Передреев не живописует и не рефлектирует. Он чувствует живое по пульсации крови, — он ритмы улавливает.
Тут секрет его поэтичности и обаяния.
Перечитайте хотя бы те стихи, которые я выше цитировал.
Звонкий ритм марша в белоснежное одетых пионеров, а сквозь него — осаженное дыхание опустошенной старости…
Живое — мы узнаем по вздоху. Везде у Передреева за обрушивающимися на человека ритмами времени — размеренно-тяжкими или бравурно-торжественными, деловито-четкими или торопливо-веселыми — везде ощущаем мы существо, отзывающееся на каждый удар ритма, вздрагивающее при каждом ударе, никак не умеющее ни к чему привыкнуть, вписаться, притерпеться…

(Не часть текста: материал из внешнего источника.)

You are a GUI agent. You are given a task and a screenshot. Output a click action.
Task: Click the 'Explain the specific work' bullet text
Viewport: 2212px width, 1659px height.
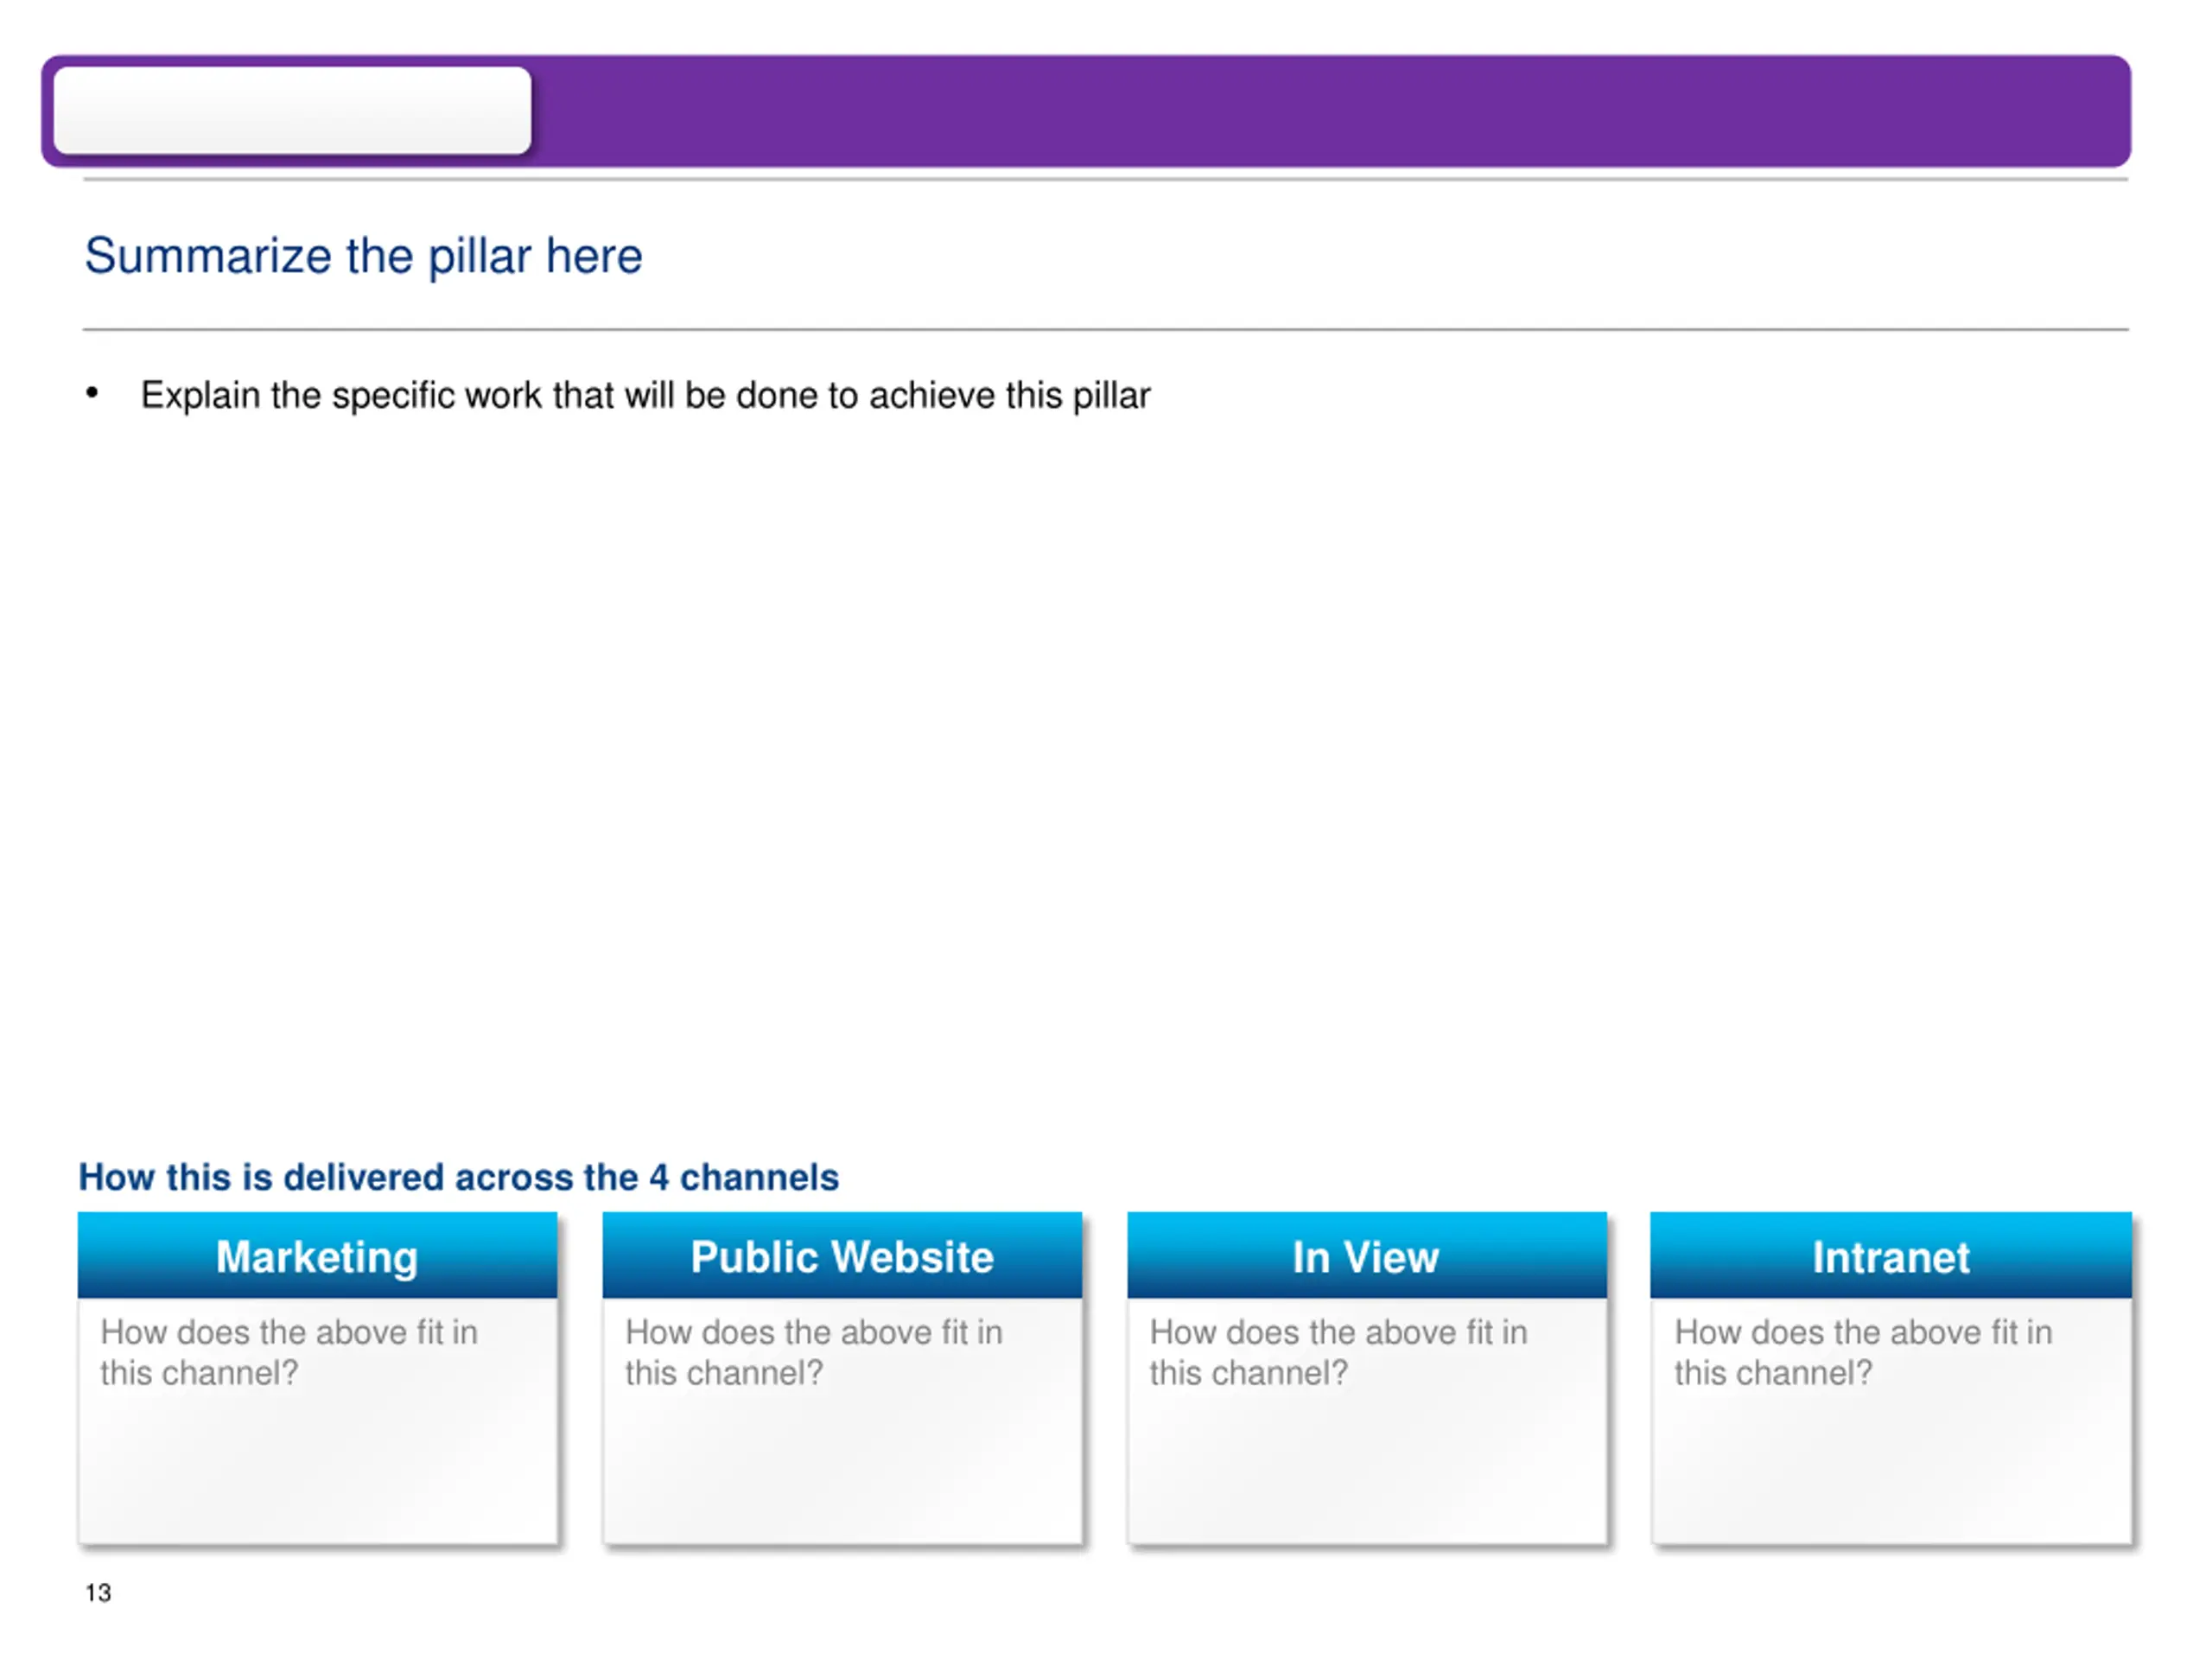pos(645,395)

В одном из слабейших вариантов этой коллизии Передреев прибегнет к красивому, так сказать, сравнению, он напишет о парке, об «организованных огнях» увеселений, он скажет: «кружусь на карусели, кружусь, кружусь на неживых конях!» И сразу запахнет плохо усвоенным Есениным. Ибо неживые эти кони у Передреева — как раз красивость, дань старательной поэтичности, попытка украсить правду. В лучших и неповторимо передреевских стихах ощущение живого героя возникает помимо и без участия специальной образности — от самого пульса стиха возникает. «И на одном глухом вокзале заснул, как мертвый, среди дня, и среди дня ботинки сняли, ботинки новые с меня…» Словно заклинает окружающих мальчишка, что ехал в город Севастополь в морскую школу поступать и попал в такую беду… Вся правда — в изумленной его наивности, в том, как доверчиво он спрашивает: «Ну, как я в город Севастополь таким поеду босяком?!»— в том, как упрямо твердит, повторяет свое, не в силах успокоиться, привыкнуть, притерпеться.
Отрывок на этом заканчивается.